Oil: Is the end at hand?
CNN/Money Magazine
By Katie Benner, CNN/Money staff writer
Nov 3, 2004
NEW YORK (CNN/Money) - The end of cheap oil may mean more than just higher gas prices for Americans. It may mean the end of the oil age as we know it.
That is according to the so-called peak-oil movement, which says that by 2008 humans will have extracted half of the earth's oil. In other words, we're using oil faster than we can ever hope to find it.
"We have all been enjoying the greatest party the world has ever seen: the great oil party," according to Kjell Aleklett, president of the Association for the Study of Peak Oil (ASPO) and a physics professor at Uppsala University in Sweden.
"After the climax comes the decline, when we have to sober up and face the fact that the party is coming to an end," he wrote in a paper earlier this year.
The hangover would mean not only the end of low oil prices, but also a slowdown in world economic growth. It could also lead to social and political unrest, as many countries try to keep the party going even as oil disappears.
People have been predicting the end of the oil age since the first oil well was drilled in the mid-19th century. But recent events -- especially light crude's recent jump above $50 a barrel -- have brought ASPO's 24 geologists, physicists and former oil-sector employees, into the spotlight.
More than 300 people attended ASPO's third workshop in Berlin last spring, including speakers from BP and ExxonMobil, two of the world's biggest oil companies.
That was up from 50 people at the first ASPO workshop in 2002. (Click here to read the ASPO, Uppsala University statement on oil depletion.)
Finite Supplies
Even the U.S. government agrees that the amount of oil that can be pulled from the planet is finite. But it estimates that global oil production will likely peak in 2037, rather than in 2008.
"All or nearly all of the largest oil fields have already been discovered and are being produced. Production is, indeed, clearly past its peak in some of the most prolific basins," the federal Energy Information Administration (EIA) said in a recent report on peak oil.
"Over the last 20 years, the size of oil discoveries has fallen off dramatically. We are finding more fields than in the '60s and '70s, but they're much smaller," said Michael Rodgers, ex-oil geologist who is now senior director of PFC Energy, a nonpartisan energy consulting firm. "We're producing three barrels of oil for every one barrel of oil that we find."
PFC is more optimistic than ASPO, since PFC's experts believe new technology could keep us from running out of oil early.
Anxieties about running out of oil "patently are not frivolous, given the stark realities evident in many areas of the world," Alan Greenspan said in a speech in Washington, D.C., this October.
But Greenspan ultimately rejected the specter of oil reaching its peak, saying that technology will be able to ensure the oil supplies necessary, as long as technology has a "more supportive environment" -- meaning more money and government support.
Phil Flynn, analyst at Alaron Trading, agreed, noting high prices largely reflect turmoil in some oil-rich regions.

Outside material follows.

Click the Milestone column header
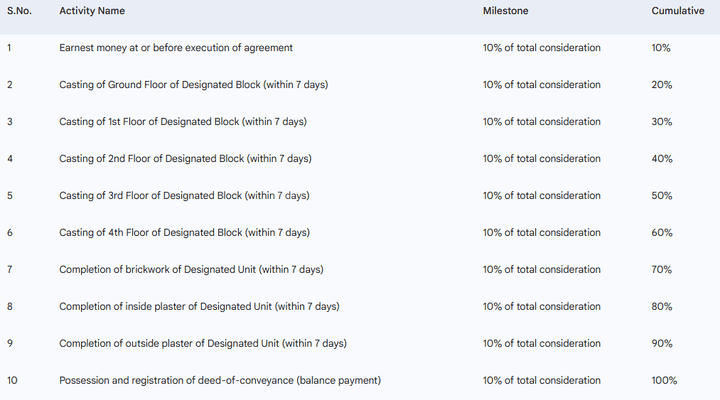Screen dimensions: 720x400 point(505,11)
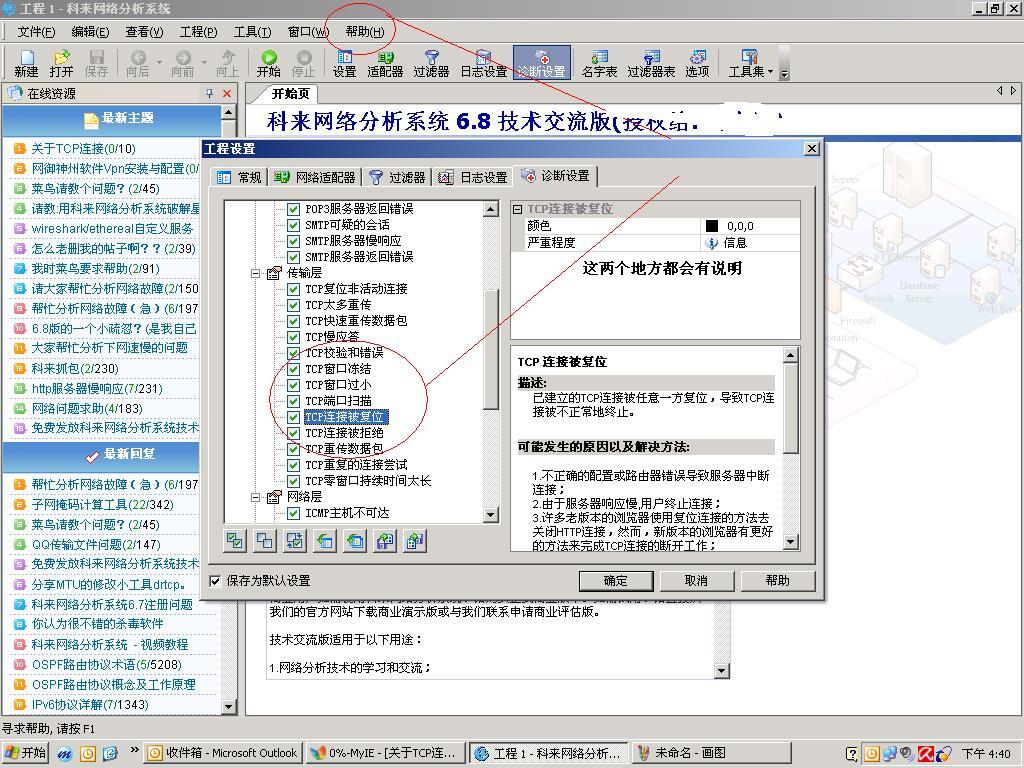This screenshot has height=768, width=1024.
Task: Switch to the 网络适配器 tab
Action: point(315,177)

Supply and production scares in places like Russia and Nigeria have boosted prices recently more than worries about the end of the oil age.
"Countries are always drilling and exploring for oil (despite political turmoil), because there is power in having oil," ASPO's Aleklett said in a recent interview.
"This takes us to the heart of a security issue," added Rodgers. "It is likely that OPEC can step in and meet demand if a peak in non-OPEC regions happens. But then we'll be even more dependent on parts of the world that aren't stable and reliable."
Beating the peak
Even if we don't run out of oil, the federal government admits it may become phenomenally expensive. "Will the world ever physically run out of crude oil? No, but only because it will eventually become very expensive in the absence of lower-cost alternatives," the EIA report said.
To avoid a peak oil crisis, analysts said more conservation will be needed, especially in the United States. Accounting for only 5 percent of the world population, America currently uses a quarter of the world's oil, according to the EIA.
"The U.S. government should consider the possibilities raised by the peak-oil people. We have to be prepared to deal with all plausible situations, and it has to be reflected in policy," said Rodgers.
No one from the Department of Energy was available to comment, but analysts agreed the peak movement's warnings have not been widely reflected in domestic energy policy. Most politicians will be loathe to tackle the issue, analysts said.
"People don't want to face this reality," said Rodgers. "Once you accept it as a possibility -- not even as a certainty, but just as one of many possible scenarios -- then you have to make all sorts of changes (in the way you live), because it would not make sense not to."